… Tiempo vivido que no mostraban los
títulos de esta muerte enfática entre blancas melancolías del invierno, ni menos
en metáfora de amortajamiento con un níveo e inesperado sudario, ni en un lecho
de duelo antiguo extendido sobre el lugar de una épica de muertos y leyendas.
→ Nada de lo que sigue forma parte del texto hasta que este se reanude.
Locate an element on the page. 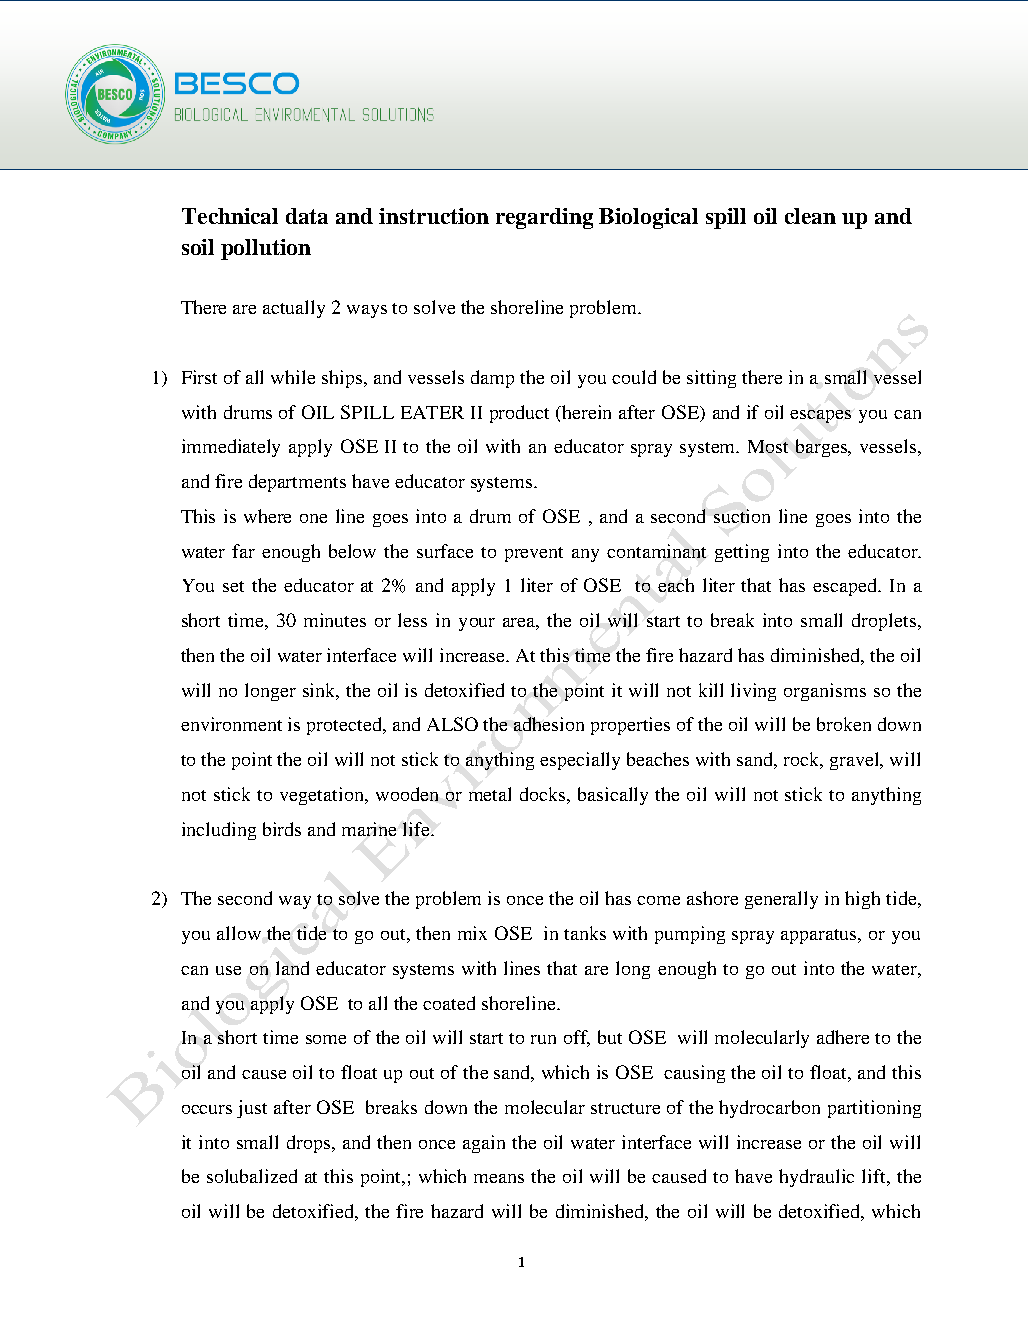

No hay maldición, tampoco muerte, sino vida, o en este caso una insólita
preservación vital, casi sobrenatural, de cuanto siempre concernirá a unas
certezas de primavera, aquellas en las que esperamos, y porque sabemos que será
así, ver a las ramas florecer y reverdecer; tal vez en lo que escribiera Goethe
de la iconografía para un destino sobredicho en el árbol frutal de la imagen, o
de su icono trascendente; de un milagro al que solo hay que esperar, también
creer, más allá del lienzo de lanzas que hienden y separan las cenizas de la costumbre,
de las rutinas, de las sombras lineales de los espíritus que salvan con la
nevada las semillas o frutos del vivo color de los crepúsculos encarnados; como
si los copos de nieve, sumando la quimera, ardiesen con el ardor de las risas y
confianzas de niños y mayores en otras postales anteriores y en los ensueños
teñidos de nevisca y luces de invierno. Un momento para la vida, precisamente en
una estación definida por el tránsito, el intermedio, por la extinción de lo existido,
menos el recuerdo, para asentar a lo que queda por vivir; cuando la nieve, súbita
y abrumadora, la que no rompe las ramas del sauce en el apunte de un proverbio
japonés, aquí rehace al indiscutible árbol de navidad con su derroche
nostálgico, escarchado, animado, con sus adornos de bolas incandescentes, de
pequeñas candelas expectantes por encender la vida en todos. INVIERNO 7. Al
fondo de calle Polvero. Barrio San Francisco. Ronda.